*** PROVIDED PASSAGE Section Begins ***

A Feat of Engineering That Doubles as a Home

From The New York Times:

REFE-popup I live in a nice clapboard house and work in a gleaming steel-and-glass skyscraper, but after reading “Avian Architecture: How Birds Design, Engineer and Build” I feel cheated. I’ll never get to enjoy the comforts of the nest of a long-tailed tit. As Peter Goodfellow, the book’s author, points out, the dome-shaped nest is one of the most beautiful and skillful constructions in the animal kingdom. The average one contains a couple of hundred sprigs of moss and several thousand lichen flakes, woven together with purloined spider silk and lined with feathers. A nice place for a nap, if you are six inches long.

*** PROVIDED PASSAGE Section Ends ***

Return the stretch of the bird-nest review that begins at the words "A Feat of Engineering" and ends after "six inches long.", copied without any change.

*** STUDY MATERIAL Section Begins ***

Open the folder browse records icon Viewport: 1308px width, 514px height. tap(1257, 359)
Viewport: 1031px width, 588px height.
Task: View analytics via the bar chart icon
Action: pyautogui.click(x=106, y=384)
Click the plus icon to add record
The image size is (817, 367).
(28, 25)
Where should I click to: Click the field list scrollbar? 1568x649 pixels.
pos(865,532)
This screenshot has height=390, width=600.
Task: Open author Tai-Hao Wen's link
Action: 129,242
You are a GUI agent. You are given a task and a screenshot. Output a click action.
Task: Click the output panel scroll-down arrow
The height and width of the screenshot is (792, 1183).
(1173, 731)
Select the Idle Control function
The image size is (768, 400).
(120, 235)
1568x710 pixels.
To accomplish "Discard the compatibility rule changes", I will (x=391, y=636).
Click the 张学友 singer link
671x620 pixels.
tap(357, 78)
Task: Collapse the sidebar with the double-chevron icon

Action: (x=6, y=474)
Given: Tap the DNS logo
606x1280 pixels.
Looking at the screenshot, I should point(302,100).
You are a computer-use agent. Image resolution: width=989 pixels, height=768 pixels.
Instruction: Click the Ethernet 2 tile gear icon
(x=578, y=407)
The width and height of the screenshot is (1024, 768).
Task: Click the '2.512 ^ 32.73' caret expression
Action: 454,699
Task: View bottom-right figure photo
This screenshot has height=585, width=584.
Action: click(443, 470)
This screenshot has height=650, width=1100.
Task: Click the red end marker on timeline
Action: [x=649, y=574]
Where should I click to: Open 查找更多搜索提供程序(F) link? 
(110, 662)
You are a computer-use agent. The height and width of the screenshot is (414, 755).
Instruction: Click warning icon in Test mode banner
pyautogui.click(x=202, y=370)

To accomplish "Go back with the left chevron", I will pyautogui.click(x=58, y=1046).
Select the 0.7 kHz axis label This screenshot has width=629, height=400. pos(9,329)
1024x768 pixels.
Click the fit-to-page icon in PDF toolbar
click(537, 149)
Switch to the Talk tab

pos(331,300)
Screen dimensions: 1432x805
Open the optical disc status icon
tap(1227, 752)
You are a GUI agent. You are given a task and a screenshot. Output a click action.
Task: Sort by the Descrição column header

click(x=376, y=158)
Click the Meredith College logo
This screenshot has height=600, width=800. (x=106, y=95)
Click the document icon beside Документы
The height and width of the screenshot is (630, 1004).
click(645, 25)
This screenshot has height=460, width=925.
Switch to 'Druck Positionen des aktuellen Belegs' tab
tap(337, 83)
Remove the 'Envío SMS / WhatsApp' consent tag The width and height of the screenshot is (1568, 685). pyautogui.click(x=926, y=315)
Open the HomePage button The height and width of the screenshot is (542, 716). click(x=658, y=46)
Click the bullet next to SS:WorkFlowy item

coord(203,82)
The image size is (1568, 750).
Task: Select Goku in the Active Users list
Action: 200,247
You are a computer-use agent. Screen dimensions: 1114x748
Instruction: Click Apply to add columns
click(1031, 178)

*** STUDY MATERIAL Section Ends ***

» **OUTPUT BELOW**:
A Feat of Engineering That Doubles as a Home

From The New York Times:

REFE-popup I live in a nice clapboard house and work in a gleaming steel-and-glass skyscraper, but after reading “Avian Architecture: How Birds Design, Engineer and Build” I feel cheated. I’ll never get to enjoy the comforts of the nest of a long-tailed tit. As Peter Goodfellow, the book’s author, points out, the dome-shaped nest is one of the most beautiful and skillful constructions in the animal kingdom. The average one contains a couple of hundred sprigs of moss and several thousand lichen flakes, woven together with purloined spider silk and lined with feathers. A nice place for a nap, if you are six inches long.